熱田神宮の門前で商いをしていることもあり、新谷さん家族は昔から熱田さんへの参拝を欠かすことはないと言う。熱田神宮の敷地は広く、社や森など見どころは点在しているが、中でも新谷さんが好きなスポットは、「こころの小径」と名付けられた細い道なのだとか。神楽殿に向かって右側に案内板があり、そこから入っていく。

熱田神宮の境内には公開されていない一之御前神社(いちのみさきじんじゃ)があった。平成24年(2012年)、創祀1900年の遷宮の折りに一般参拝が可能となり、この「こころの小径」を通って行くことができる。泉の湧く小川があったり、深い森林の風景を味わったり。ここが名古屋の街中であることを忘れさせるような場所なのだとか。
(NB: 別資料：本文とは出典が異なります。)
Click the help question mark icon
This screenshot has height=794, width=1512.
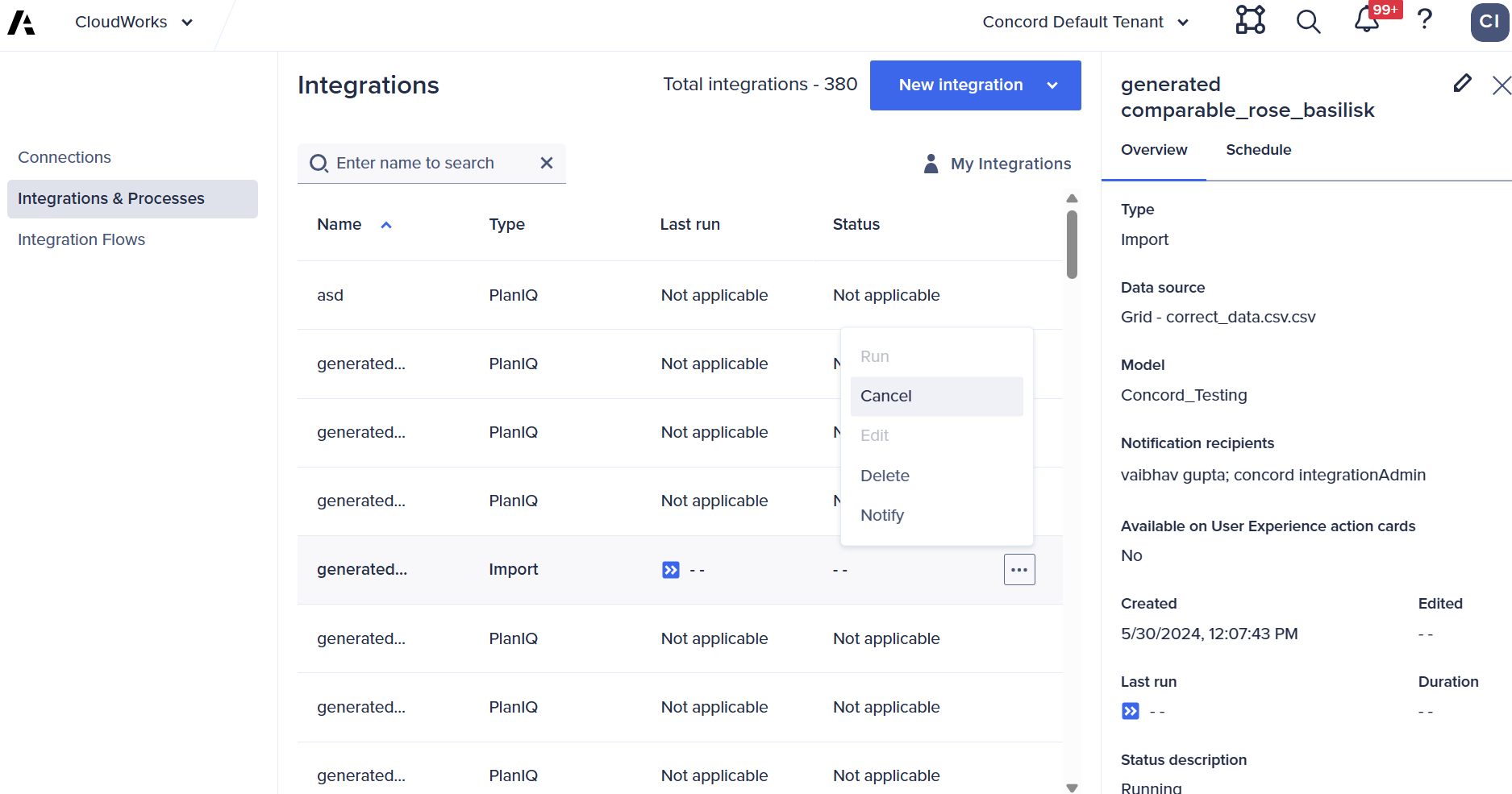coord(1424,22)
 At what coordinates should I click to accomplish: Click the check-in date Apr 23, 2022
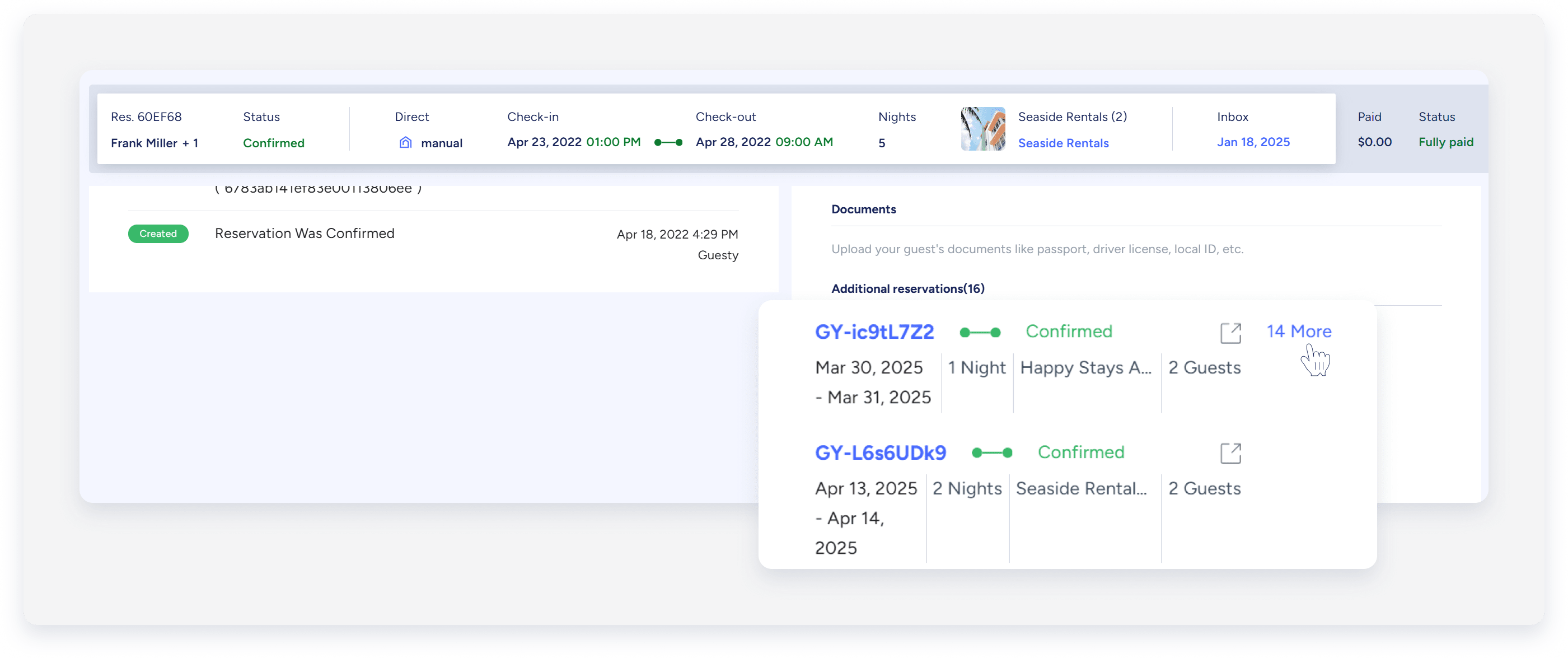point(544,142)
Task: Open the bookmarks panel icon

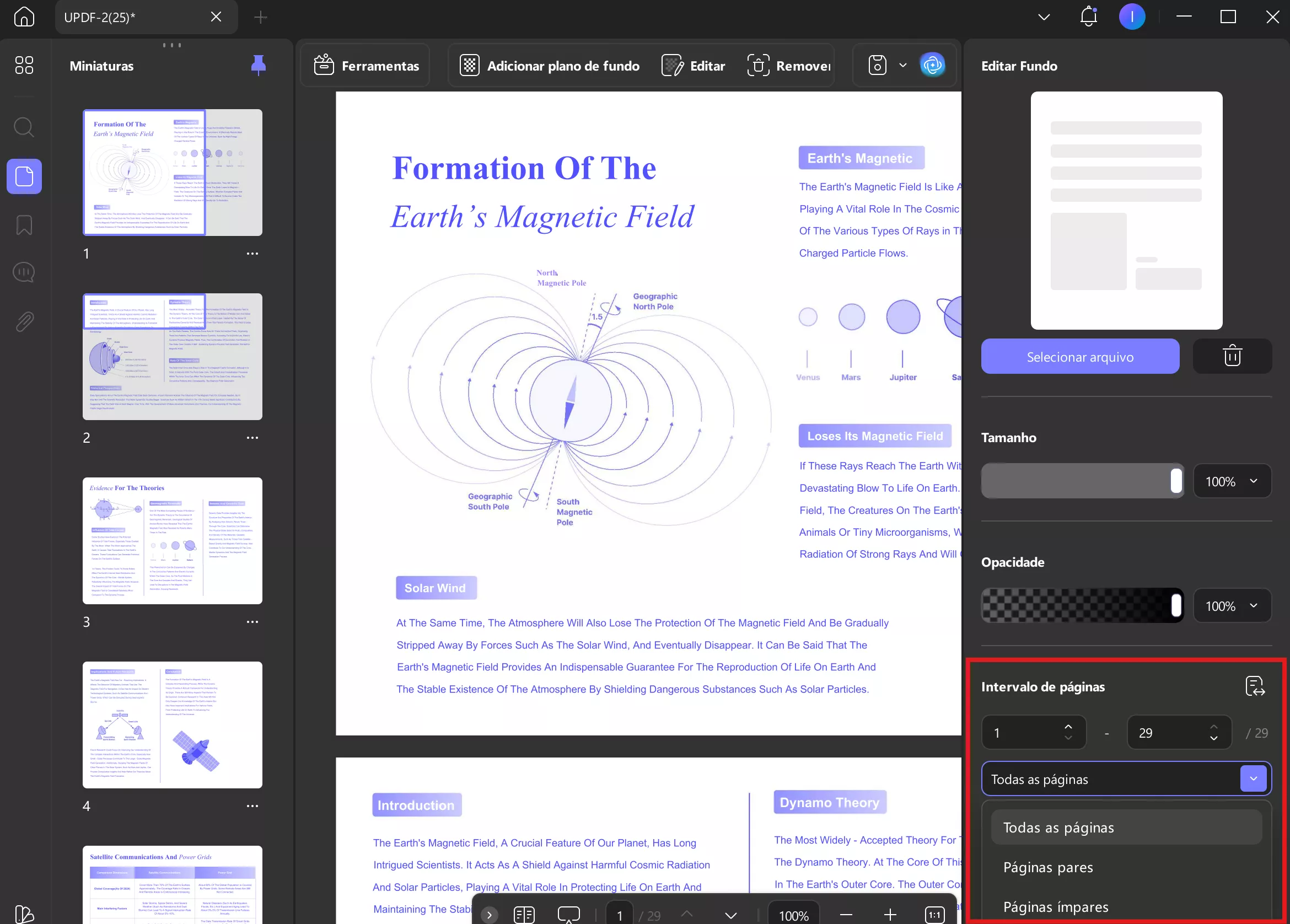Action: 24,225
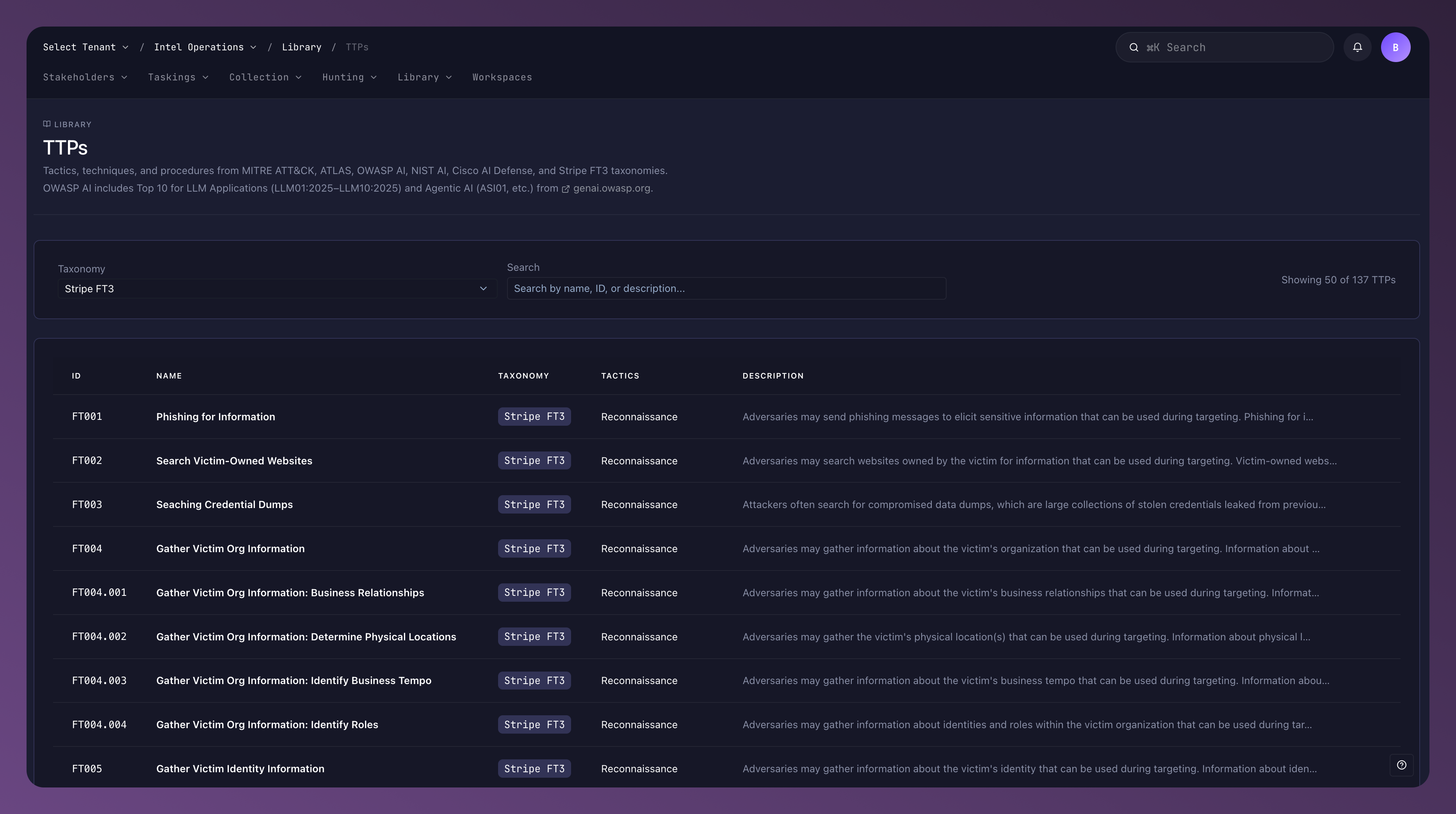Expand the Select Tenant dropdown
Image resolution: width=1456 pixels, height=814 pixels.
pyautogui.click(x=85, y=48)
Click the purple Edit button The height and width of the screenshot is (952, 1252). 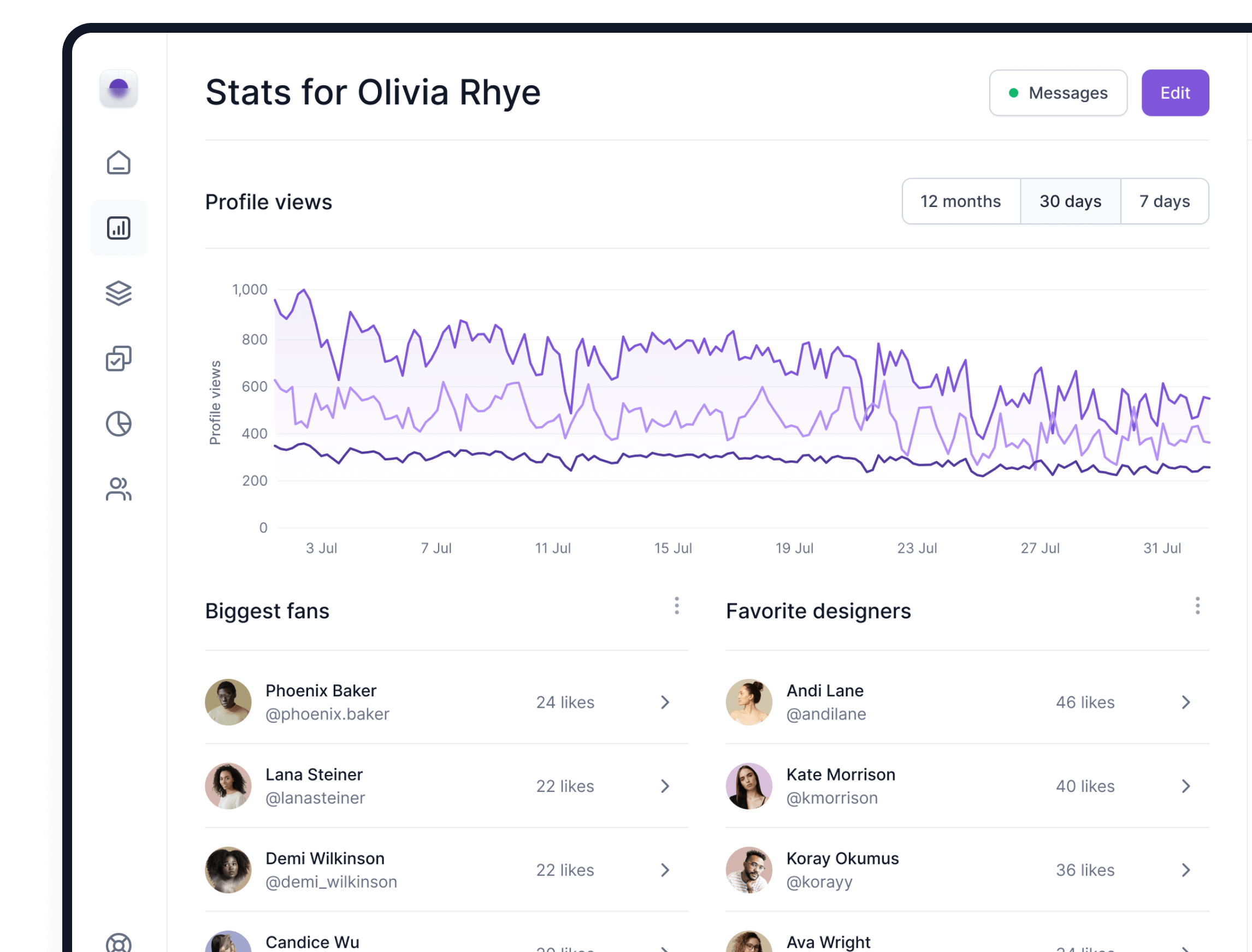(x=1175, y=93)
熱田神宮には毎月1日(1月・5月・6月・11月除く)に「朔日市」(ついたちいち)が立つ。きよめ餅をはじめ、熱田近辺の和菓子屋やお茶屋などが協力して作る「熱田宮餅」が販売されており、毎月多くの人で賑わっている。「熱田さんの門前で和菓子屋をさせてもらっているので、熱田さんへの気持ちを表そうということで始まったのが朔日市です。熱田さんあっての、きよめ餅です」と新谷さん。熱田さんへの感謝の気持ちが伝わる一言だった。

熱田神宮まで出かけたら、こころの小径を散策し、心が整ったところで、帰りはきよめ餅で“和菓子道”を極めることといたしましょう。